Dataset:https://www.kaggle.com/datasets/patrickb1912/ipl-complete-dataset-20082020

In this Article, i explore the IPL data from 2008-2024.From top scorers to team head-to-head stats here’s what i found in my analysis

The dataset contains 2 csv files:

1.matches.csv - It has the details of each match.

2.deliveries.csv - This file contains the ball to ball data of each match.

This is how they look: 1.matches.csv:

image.png

2.deliveries.csv:

image.png

The first step for any analysis is to clean the data and remove any duplicates if present.
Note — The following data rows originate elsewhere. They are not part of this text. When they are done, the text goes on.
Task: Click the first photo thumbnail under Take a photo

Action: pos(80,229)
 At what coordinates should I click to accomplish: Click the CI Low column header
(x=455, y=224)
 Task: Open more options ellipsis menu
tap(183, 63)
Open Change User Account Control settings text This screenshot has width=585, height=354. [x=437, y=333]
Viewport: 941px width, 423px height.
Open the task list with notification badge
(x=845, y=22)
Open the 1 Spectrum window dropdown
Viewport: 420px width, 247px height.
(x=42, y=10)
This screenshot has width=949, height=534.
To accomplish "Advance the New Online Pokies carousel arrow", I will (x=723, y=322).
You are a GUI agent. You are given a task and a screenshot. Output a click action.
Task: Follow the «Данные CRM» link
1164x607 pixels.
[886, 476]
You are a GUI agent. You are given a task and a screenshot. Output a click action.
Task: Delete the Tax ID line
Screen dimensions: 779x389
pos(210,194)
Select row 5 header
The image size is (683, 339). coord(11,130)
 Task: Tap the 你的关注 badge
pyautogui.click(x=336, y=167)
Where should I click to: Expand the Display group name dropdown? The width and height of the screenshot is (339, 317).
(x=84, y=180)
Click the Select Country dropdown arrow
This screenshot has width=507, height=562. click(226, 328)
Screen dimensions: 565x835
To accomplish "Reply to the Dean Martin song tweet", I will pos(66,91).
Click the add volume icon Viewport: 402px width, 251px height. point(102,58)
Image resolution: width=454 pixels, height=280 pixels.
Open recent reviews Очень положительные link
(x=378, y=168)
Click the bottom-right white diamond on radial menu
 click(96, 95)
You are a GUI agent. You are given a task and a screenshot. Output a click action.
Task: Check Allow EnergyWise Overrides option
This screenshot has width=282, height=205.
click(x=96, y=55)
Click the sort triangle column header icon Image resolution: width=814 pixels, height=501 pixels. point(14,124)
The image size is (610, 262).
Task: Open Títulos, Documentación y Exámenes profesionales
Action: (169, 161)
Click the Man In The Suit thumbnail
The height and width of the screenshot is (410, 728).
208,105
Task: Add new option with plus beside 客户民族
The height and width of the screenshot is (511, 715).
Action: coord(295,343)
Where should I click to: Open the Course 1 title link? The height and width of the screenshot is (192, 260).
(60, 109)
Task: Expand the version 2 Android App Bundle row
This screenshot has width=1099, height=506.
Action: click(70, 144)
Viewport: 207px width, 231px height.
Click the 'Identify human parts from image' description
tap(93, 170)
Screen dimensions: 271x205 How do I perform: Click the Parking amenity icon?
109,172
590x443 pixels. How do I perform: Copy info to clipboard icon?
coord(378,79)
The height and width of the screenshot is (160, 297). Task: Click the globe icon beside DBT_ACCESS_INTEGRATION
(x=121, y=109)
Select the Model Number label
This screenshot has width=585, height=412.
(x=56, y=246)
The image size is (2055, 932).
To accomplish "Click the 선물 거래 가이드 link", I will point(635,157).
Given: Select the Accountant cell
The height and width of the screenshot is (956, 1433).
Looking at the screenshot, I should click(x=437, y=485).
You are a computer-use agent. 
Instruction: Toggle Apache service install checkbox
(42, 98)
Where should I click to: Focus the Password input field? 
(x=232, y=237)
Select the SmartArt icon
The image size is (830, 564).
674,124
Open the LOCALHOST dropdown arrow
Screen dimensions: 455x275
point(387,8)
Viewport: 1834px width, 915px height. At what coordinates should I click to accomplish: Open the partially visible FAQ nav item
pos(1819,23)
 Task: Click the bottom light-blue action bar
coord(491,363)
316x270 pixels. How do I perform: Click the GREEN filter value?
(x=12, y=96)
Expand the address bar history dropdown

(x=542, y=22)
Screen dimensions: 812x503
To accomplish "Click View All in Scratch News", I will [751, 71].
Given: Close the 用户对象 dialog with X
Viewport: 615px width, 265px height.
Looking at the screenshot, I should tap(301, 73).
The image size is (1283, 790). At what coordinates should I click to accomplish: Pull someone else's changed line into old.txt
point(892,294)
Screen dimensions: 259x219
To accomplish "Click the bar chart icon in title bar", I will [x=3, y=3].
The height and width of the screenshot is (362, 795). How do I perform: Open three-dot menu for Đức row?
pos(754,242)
Step-I : Cleaning/Removing the unwanted data

So After seeing the data of matches.csv , I tried to check the % of null values/NaN , Interestingly I found that the method column has 98.082 null/empty values. So i have dropped the column completely. Here is the full null value% of each column.

image.png

Step-II : removing the duplicates or renaming as per the requirements.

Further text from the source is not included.